* START *

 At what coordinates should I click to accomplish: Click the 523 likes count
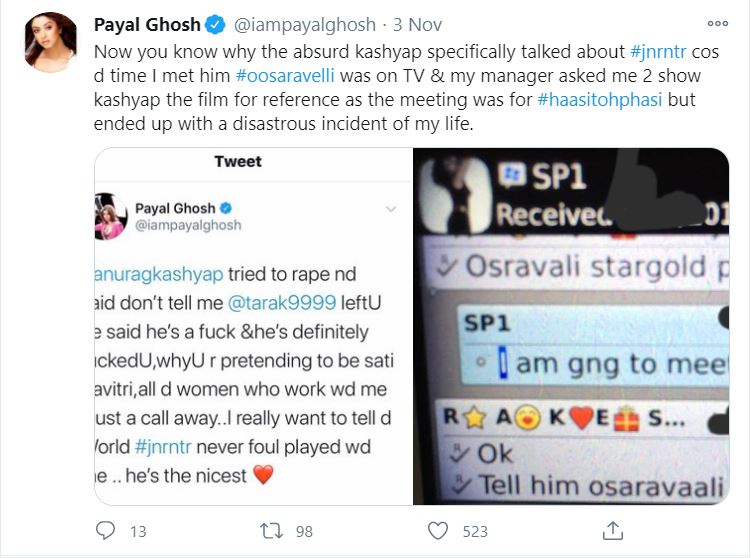click(475, 531)
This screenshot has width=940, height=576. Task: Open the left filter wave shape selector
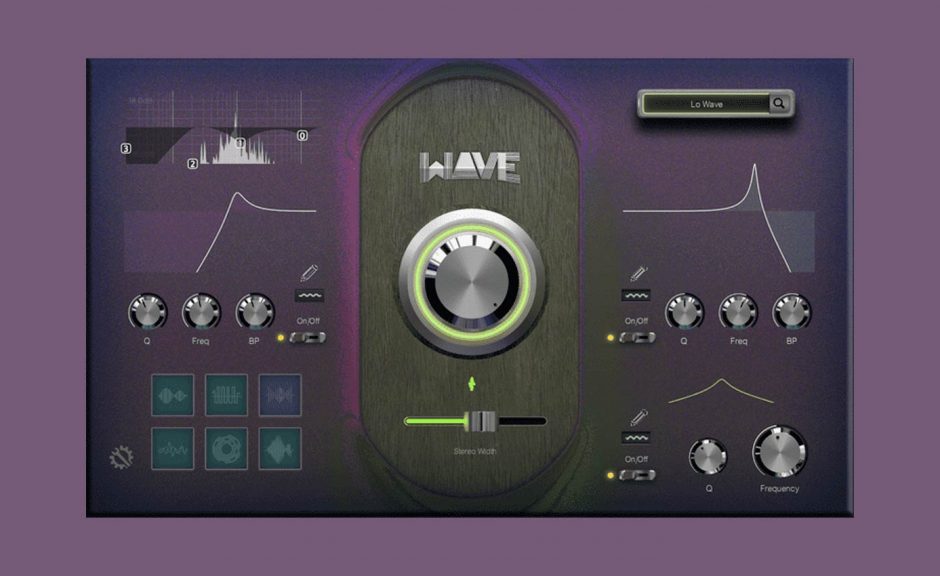pyautogui.click(x=309, y=296)
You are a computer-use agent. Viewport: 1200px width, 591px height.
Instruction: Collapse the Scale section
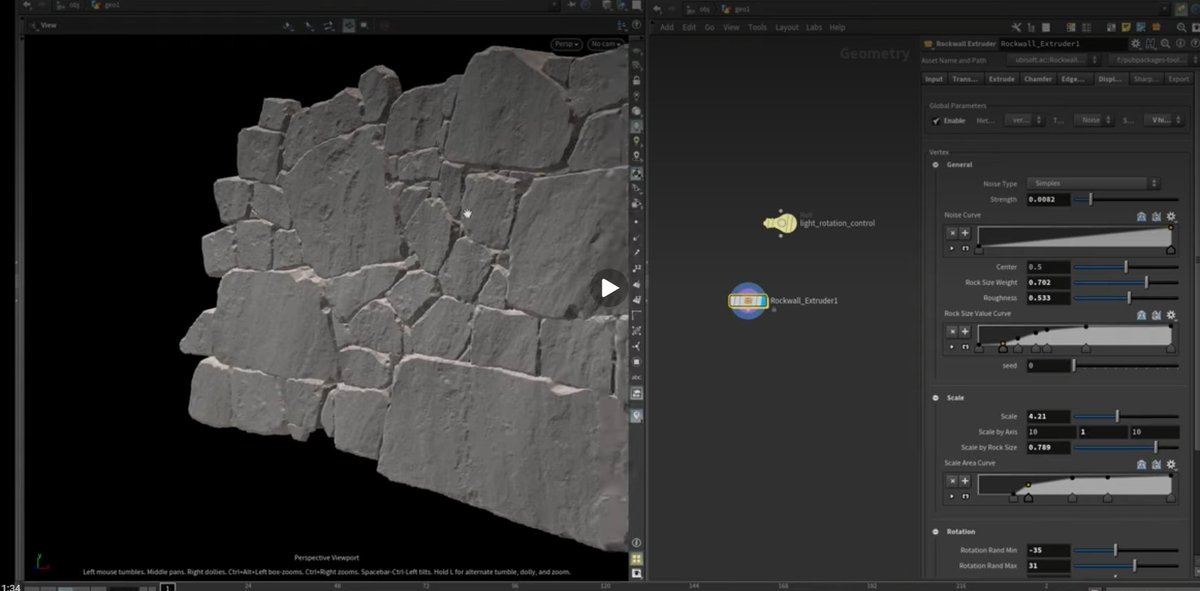pyautogui.click(x=936, y=398)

* END *

# Instruction
Rewrite every record above, replacing "Collapse" with "Expand" and changing nothing else, and leave out the pictures.

# Task solution
 At what coordinates should I click to accomplish: Click the 523 likes count
click(475, 531)
This screenshot has width=940, height=576. Task: Open the left filter wave shape selector
pyautogui.click(x=309, y=296)
You are a computer-use agent. Viewport: 1200px width, 591px height.
Instruction: Expand the Scale section
pyautogui.click(x=936, y=398)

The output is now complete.